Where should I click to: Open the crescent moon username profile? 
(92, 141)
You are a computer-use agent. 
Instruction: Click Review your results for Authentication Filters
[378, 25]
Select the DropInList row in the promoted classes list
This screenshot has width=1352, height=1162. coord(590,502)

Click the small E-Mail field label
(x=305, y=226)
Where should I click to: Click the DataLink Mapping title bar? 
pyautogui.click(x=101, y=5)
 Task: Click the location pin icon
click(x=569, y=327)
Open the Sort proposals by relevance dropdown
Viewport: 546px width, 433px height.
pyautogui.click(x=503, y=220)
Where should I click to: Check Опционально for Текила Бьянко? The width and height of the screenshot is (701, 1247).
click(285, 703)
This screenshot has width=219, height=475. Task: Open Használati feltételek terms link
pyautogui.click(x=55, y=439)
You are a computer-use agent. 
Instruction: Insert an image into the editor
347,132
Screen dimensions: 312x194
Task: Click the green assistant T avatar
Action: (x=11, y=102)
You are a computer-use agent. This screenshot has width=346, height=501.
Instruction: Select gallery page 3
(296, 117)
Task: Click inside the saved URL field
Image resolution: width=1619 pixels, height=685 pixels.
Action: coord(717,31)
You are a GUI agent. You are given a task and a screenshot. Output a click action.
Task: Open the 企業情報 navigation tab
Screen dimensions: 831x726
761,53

- - -

The answer must be every line of the records that holds the string "agent".

*ANSWER TO THIS PROBLEM*:
You are a computer-use agent. 
You are a computer-use agent. 
You are a computer-use agent. This screenshot has width=346, height=501.
You are a GUI agent. You are given a task and a screenshot. Output a click action.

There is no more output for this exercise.